Pixel coordinate grounding data »
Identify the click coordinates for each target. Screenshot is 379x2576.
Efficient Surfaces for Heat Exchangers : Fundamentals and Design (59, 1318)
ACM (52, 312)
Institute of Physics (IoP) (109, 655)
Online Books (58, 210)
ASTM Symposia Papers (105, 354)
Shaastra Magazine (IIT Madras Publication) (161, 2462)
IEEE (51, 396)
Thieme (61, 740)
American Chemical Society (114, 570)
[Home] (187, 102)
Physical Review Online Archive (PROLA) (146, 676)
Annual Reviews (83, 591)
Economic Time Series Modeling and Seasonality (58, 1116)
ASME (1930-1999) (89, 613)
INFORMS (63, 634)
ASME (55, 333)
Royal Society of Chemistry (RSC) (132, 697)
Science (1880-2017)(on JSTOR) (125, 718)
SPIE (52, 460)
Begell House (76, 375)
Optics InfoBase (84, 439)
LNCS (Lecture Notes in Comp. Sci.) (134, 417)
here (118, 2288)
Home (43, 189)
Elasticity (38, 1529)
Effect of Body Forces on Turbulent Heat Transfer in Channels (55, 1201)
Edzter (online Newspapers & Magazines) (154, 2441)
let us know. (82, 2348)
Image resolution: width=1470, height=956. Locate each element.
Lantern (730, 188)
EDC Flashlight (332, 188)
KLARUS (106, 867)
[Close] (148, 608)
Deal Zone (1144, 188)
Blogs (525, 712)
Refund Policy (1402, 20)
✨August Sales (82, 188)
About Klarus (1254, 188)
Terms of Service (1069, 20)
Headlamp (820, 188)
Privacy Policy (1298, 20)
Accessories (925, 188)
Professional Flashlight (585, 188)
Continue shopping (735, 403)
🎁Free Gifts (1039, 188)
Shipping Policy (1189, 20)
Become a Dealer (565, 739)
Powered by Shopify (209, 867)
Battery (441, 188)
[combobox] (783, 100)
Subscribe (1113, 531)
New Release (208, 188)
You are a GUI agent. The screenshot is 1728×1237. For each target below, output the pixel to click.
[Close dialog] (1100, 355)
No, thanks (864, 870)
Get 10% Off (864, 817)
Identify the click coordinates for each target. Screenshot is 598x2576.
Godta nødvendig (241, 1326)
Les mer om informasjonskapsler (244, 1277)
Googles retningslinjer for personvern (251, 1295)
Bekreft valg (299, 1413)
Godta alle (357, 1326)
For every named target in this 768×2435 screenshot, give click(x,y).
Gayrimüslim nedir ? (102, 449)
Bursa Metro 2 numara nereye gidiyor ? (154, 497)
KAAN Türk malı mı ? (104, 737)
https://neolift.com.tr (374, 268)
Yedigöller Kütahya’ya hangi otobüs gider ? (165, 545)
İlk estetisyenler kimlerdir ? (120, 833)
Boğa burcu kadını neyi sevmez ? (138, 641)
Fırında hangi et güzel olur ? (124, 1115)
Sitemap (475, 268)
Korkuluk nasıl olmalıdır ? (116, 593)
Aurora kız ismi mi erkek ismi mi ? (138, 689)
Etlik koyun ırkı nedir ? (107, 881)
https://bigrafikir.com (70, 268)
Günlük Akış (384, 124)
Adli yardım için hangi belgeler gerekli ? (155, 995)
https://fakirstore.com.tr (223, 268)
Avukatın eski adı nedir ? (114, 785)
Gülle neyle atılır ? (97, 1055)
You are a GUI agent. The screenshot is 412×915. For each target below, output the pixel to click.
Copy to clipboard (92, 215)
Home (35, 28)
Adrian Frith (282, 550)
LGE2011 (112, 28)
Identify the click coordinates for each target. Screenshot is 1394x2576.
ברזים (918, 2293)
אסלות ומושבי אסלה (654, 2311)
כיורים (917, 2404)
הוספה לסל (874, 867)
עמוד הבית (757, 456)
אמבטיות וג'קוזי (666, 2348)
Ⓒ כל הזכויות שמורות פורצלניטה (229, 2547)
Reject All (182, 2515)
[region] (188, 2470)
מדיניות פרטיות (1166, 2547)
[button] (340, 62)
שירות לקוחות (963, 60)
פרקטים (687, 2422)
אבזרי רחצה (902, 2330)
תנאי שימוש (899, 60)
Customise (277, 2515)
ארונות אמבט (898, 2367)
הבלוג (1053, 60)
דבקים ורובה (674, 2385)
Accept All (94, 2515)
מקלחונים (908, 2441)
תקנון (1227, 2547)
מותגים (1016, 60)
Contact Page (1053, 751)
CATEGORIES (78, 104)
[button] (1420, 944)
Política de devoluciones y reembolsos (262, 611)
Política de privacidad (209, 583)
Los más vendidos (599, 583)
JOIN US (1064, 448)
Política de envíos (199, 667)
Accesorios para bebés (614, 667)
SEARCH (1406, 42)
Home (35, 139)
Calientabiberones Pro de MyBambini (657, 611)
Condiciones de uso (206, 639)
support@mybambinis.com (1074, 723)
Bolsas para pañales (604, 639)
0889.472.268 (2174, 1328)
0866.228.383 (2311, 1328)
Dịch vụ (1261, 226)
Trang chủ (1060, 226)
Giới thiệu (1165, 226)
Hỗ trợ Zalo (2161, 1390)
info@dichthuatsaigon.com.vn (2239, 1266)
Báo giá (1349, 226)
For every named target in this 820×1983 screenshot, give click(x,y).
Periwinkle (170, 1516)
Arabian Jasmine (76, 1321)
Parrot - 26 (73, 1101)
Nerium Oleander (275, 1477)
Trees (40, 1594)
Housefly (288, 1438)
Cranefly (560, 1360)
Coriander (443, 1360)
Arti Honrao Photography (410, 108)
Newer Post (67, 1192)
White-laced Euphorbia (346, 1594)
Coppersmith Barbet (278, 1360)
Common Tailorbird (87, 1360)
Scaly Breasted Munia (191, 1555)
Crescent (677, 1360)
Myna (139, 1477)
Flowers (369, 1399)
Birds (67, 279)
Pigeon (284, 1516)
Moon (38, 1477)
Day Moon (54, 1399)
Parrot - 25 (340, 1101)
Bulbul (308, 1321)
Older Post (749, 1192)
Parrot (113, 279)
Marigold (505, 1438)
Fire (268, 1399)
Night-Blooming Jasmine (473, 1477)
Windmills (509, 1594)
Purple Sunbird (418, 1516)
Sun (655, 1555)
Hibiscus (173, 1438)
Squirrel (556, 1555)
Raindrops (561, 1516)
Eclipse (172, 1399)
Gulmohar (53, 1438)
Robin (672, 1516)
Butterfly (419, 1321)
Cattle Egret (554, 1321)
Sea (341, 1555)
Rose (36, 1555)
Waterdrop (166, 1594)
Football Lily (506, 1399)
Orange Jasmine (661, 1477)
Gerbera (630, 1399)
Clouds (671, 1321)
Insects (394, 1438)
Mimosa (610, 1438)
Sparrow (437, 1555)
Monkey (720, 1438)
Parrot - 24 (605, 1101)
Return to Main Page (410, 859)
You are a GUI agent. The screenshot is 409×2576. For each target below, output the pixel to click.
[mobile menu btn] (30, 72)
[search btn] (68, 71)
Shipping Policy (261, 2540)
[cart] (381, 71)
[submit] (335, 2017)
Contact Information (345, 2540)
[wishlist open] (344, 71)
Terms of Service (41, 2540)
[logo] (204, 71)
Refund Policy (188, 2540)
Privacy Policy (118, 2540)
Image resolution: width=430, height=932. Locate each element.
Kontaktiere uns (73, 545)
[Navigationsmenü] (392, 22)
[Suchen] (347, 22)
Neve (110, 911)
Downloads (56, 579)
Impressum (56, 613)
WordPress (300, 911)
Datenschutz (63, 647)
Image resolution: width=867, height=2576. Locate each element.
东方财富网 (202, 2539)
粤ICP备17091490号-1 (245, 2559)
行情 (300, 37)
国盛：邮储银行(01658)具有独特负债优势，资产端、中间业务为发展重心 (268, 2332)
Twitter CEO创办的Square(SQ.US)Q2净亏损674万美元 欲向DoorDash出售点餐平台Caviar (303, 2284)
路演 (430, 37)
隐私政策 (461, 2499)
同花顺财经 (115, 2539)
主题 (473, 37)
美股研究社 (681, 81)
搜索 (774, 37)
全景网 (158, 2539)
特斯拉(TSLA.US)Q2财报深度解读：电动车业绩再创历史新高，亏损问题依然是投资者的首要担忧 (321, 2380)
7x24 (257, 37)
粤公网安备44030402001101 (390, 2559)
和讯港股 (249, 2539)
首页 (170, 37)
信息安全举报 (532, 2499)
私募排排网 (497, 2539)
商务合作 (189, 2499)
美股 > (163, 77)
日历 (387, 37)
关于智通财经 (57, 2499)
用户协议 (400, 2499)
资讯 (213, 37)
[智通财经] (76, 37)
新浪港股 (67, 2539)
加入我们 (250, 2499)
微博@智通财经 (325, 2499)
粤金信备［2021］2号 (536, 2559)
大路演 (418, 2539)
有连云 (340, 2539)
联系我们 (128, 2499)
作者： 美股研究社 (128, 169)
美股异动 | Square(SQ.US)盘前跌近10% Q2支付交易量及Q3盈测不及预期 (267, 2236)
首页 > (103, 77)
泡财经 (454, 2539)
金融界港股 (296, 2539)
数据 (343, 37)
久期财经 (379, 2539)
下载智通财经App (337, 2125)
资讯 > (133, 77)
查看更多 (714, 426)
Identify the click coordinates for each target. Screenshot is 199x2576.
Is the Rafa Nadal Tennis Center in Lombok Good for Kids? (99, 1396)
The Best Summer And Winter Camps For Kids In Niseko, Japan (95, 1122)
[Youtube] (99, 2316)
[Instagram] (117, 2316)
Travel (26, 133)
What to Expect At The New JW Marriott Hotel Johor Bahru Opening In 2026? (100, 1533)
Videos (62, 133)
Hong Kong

WHAT TO WORK ON »
Starting with the line above that holds "Política de devoluciones" and stopping with the line that holds "Privacy Policy (118, 2540)", reproduce each line exactly, omitting all other lines.

RESPONSE TO THE EXERCISE »
Política de devoluciones y reembolsos (262, 611)
Política de privacidad (209, 583)
Los más vendidos (599, 583)
JOIN US (1064, 448)
Política de envíos (199, 667)
Accesorios para bebés (614, 667)
SEARCH (1406, 42)
Home (35, 139)
Calientabiberones Pro de MyBambini (657, 611)
Condiciones de uso (206, 639)
support@mybambinis.com (1074, 723)
Bolsas para pañales (604, 639)
0889.472.268 (2174, 1328)
0866.228.383 (2311, 1328)
Dịch vụ (1261, 226)
Trang chủ (1060, 226)
Giới thiệu (1165, 226)
Hỗ trợ Zalo (2161, 1390)
info@dichthuatsaigon.com.vn (2239, 1266)
Báo giá (1349, 226)
For every named target in this 820×1983 screenshot, give click(x,y).
Periwinkle (170, 1516)
Arabian Jasmine (76, 1321)
Parrot - 26 (73, 1101)
Nerium Oleander (275, 1477)
Trees (40, 1594)
Housefly (288, 1438)
Cranefly (560, 1360)
Coriander (443, 1360)
Arti Honrao Photography (410, 108)
Newer Post (67, 1192)
White-laced Euphorbia (346, 1594)
Coppersmith Barbet (278, 1360)
Common Tailorbird (87, 1360)
Scaly Breasted Munia (191, 1555)
Crescent (677, 1360)
Myna (139, 1477)
Flowers (369, 1399)
Birds (67, 279)
Pigeon (284, 1516)
Moon (38, 1477)
Day Moon (54, 1399)
Parrot - 25 (340, 1101)
Bulbul (308, 1321)
Older Post (749, 1192)
Parrot (113, 279)
Marigold (505, 1438)
Fire (268, 1399)
Night-Blooming Jasmine (473, 1477)
Windmills (509, 1594)
Purple Sunbird (418, 1516)
Sun (655, 1555)
Hibiscus (173, 1438)
Squirrel (556, 1555)
Raindrops (561, 1516)
Eclipse (172, 1399)
Gulmohar (53, 1438)
Robin (672, 1516)
Butterfly (419, 1321)
Cattle Egret (554, 1321)
Sea (341, 1555)
Rose (36, 1555)
Waterdrop (166, 1594)
Football Lily (506, 1399)
Orange Jasmine (661, 1477)
Gerbera (630, 1399)
Clouds (671, 1321)
Insects (394, 1438)
Mimosa (610, 1438)
Sparrow (437, 1555)
Monkey (720, 1438)
Parrot - 24 (605, 1101)
Return to Main Page (410, 859)
You are a GUI agent. The screenshot is 409×2576. For each target below, output the pixel to click.
[mobile menu btn] (30, 72)
[search btn] (68, 71)
Shipping Policy (261, 2540)
[cart] (381, 71)
[submit] (335, 2017)
Contact Information (345, 2540)
[wishlist open] (344, 71)
Terms of Service (41, 2540)
[logo] (204, 71)
Refund Policy (188, 2540)
Privacy Policy (118, 2540)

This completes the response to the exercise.